The final key functionary position to open itself to black players was the center. The center is known as the captain of the offensive line and is charged with recognizing defensive schemes in order to call out the appropriate blocking assignments. Though hardly a high profile position in the way that middle linebacker and quarterback are, the reason this was the last position to have a black presence speaks to the complex nature of American attitudes towards leadership: the middle linebacker could be likened to military leadership and the quarterback could be likened to a politician. The center, with the emphasis on analytical and improvisational skill on the one hand and brute force on the other, represents both the highly educated engineering/technical professional as well as the blue collar union worker. In short, the center can be viewed as a combination of corporate chief technology officer, construction site foreman and union shop steward.
Given these particular characteristics, it’s no surprise that the first black starting centers were not seen in the NFL until the 1981 season when both Ray Donaldson of the Indianpolis Colts and Dwight Stephenson of the Miami Dolphins became starters on their respective teams. Like Lanier at the middle linebacker position, both men excelled almost immediately and their excellence paved the way for numerous other black centers, like Dermontti Dawson and Kevin Glover in the ’90s and LeCharles Bentley, Andre Gurode, and Jamaal Jackson in the ’00s.
The relative lateness of black centers’ acceptance in the NFL also finds its analogue in American society, for just as with the center position, the gains of blacks in key functionary positions in technology, construction or trade unions simply hasn’t occurred at the same clip or in the same time frame as those in the military or politics.
Still, when considered individually, it can be seen that significant progress has been made in assigning black athletes key functionary roles in professional football, and it’s at the point now that we can assert that racial “stacking” or discrimination by position in professional football is a thing of the past. In fact, an even bolder statement would be to say that professional football is now ahead of the racial curve and that the near elimination of antiquated racial attitudes on the gridiron anticipates similar progress in larger American society, with the advances of black players in each key functionary position making it easier for the American psyche to accept blacks as key functionaries in general.

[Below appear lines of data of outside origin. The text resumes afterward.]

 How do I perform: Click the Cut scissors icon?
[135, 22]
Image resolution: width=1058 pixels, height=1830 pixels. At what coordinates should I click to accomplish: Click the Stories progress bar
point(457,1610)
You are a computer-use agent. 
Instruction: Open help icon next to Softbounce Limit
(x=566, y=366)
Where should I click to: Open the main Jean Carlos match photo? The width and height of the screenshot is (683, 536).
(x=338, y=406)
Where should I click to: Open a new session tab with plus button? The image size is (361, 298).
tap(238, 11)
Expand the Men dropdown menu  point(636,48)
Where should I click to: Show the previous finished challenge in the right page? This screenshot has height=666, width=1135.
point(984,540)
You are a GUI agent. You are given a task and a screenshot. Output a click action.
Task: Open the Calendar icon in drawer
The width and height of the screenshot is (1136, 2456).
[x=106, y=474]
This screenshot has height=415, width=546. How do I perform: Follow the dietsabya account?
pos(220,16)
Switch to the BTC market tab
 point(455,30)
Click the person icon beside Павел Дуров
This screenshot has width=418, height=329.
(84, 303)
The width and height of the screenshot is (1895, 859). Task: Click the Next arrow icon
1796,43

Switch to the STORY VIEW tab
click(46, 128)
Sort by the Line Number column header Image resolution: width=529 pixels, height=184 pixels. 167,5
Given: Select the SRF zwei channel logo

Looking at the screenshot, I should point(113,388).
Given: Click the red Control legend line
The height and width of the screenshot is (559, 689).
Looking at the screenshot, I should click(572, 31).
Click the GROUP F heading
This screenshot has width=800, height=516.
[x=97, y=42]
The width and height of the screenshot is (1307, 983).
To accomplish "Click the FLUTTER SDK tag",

Yet despite the obvious progress at the individual key functionary positions, when one looks at these key functionaries as part of the same team, the idea of progress isn’t as compelling. Though each position has had a starter on a championship team, there has never been a championship team that had starters at each of the key functionary roles at the same time. Though it would be unfair to say that there is an overt plan to prevent black players to excel at key functionary positions at the same time, one would have to acknowledge that in a league that is over 70 percent black, the fact that no championship team has ever started three black players at the key functionary position is somewhat surprising, and means we can contine to use to the black middle linebacker, quarterback, and center triad as a predictor of even more racial progress.
Throughout this essay I’ve made analogies to the military, politics, business, and technology, now let me stretch my analogy a bit further, and speculate that the day an NFL Championship team starts three black players at each key functionary position will foreshadow the day that America has a black president, vice president and secretary of state serving simultaneously.